We find in Natural Genesis, by the English poet Gerald Massey, a passage which so beautifully portrays our own view of this subject that we cannot forbear copying it:

“It has often been said that if there were no historic Christ then the writers who represented such a conception of the divine man must have included amongst them one who was equal to the Christ. But the mythical Christ was not the outcome of any such conception. It was not a work of the individual mind at all, but of the human race—a crowning result of evolution versus any private conception of a hero. This was the hero of all men, who never was and was never meant to be human, but from the beginning was divine; a mythical hero without mortal model, and equally without fault or flaw.

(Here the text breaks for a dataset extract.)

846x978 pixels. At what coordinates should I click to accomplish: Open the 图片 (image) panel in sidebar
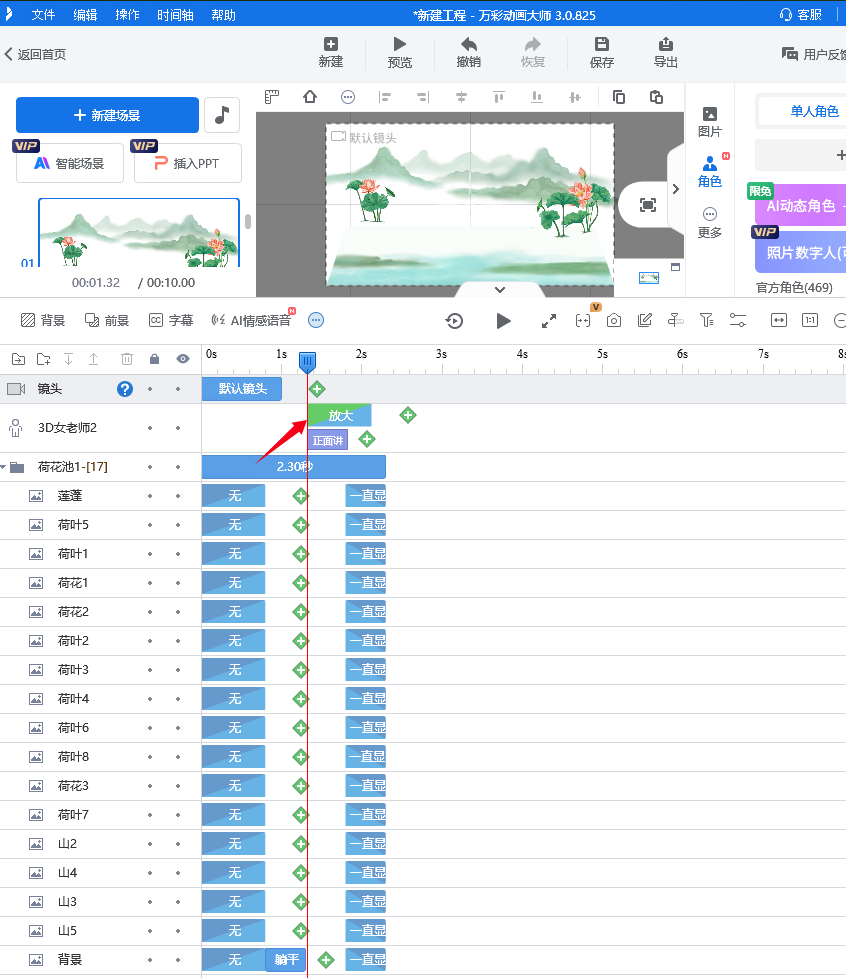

This was the star-god who dawned through the outermost darkness; this was the moon-god who brought the message of renewal and immortality; this was the sun-god who came with the morning to all men; this in the Kronian stage was the announcer of new life and endless continuity at the opening of every cycle, and in the psychotheistic phase the typical son of the Eternal as manifester and representative in time.

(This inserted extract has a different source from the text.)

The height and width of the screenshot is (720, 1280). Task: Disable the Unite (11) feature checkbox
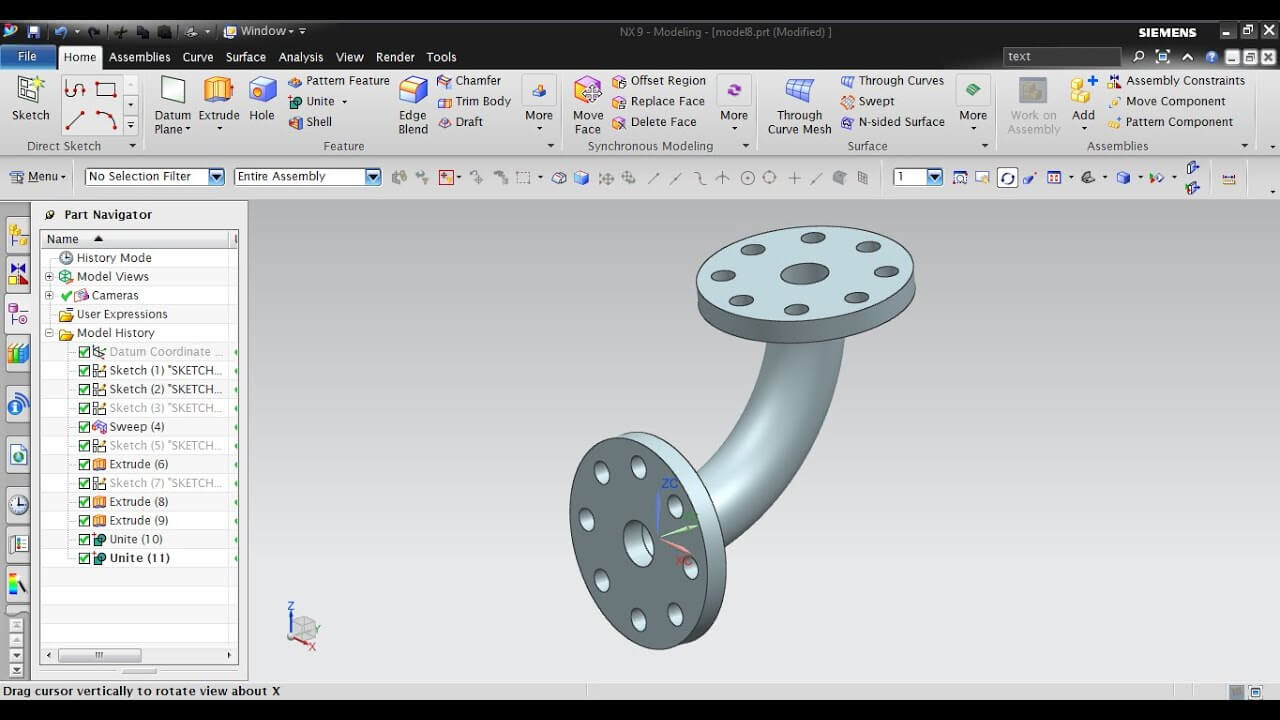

“As a mental model the Christ was elaborated by whole races of men, and worked at continually, like the Apollo of Greek sculpture. Various nations wrought at this ideal, which long-continued repetition evoked from the human mind at last as it did the Greek god from the marble.

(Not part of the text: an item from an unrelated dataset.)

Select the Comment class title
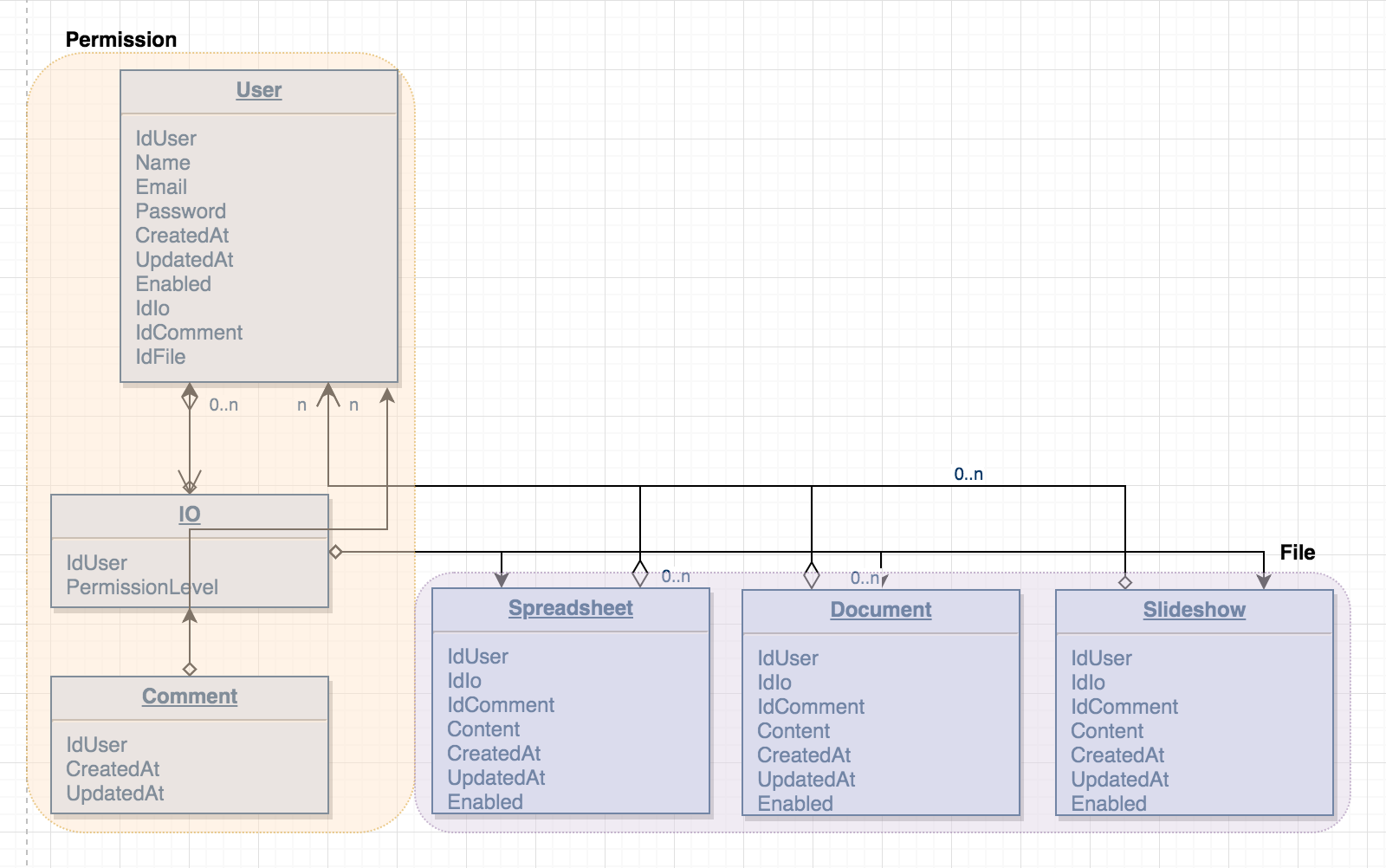This screenshot has height=868, width=1386. [x=189, y=696]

“Egypt labored at the portrait for thousands of years before the Greeks added their finishing touches to the type of the ever-youthful solar god. It was Egypt that first made the statue live with her own life, and humanized her ideal of the divine. Hers was the legend of supreme pity and self-sacrifice so often told of the canonical Christ. She related how the very god did leave the courts of heaven and come down as a little child, the infant Horus born of the Virgin, through whom he took flesh or descended into matter, < crossed the earth as a substitute/ descended into Hades as the vivifier of the dead, their vicarious justifier and redeemer, the first-fruits and leader of the resurrection into eternal life. The Christian legends were first related of Horus, or Osiris, who was the embodiment of divine goodness, wisdom, truth, and purity—who personated ideal perfection in each sphere of manifestation and every phase of power. This was the greatest hero that ever lived in the mind of man—not in the flesh—to influence with transforming force; the only hero to whom the miracles were natural because he was not human. The canonical Christ only needed a translator, not a creator, a transcriber of the ‘sayings’ and a collector of the ‘doings’ already ascribed to the mythical Christ.

“The humanized history is but the mythical drama made mundane. The sayings and marvellous doings of Christ being pre-extant, the ‘spirit of Christ,’ the ‘secret of Christ,’ the ‘sweet reasonableness of Christ’ were all pre-Christian, and consequently could not be derived from any ‘personal founder’ of Christianity. They were extant before the great delusion had turned the minds of men and the figure-head of Peter's bark had been mistaken for a portrait of the builder.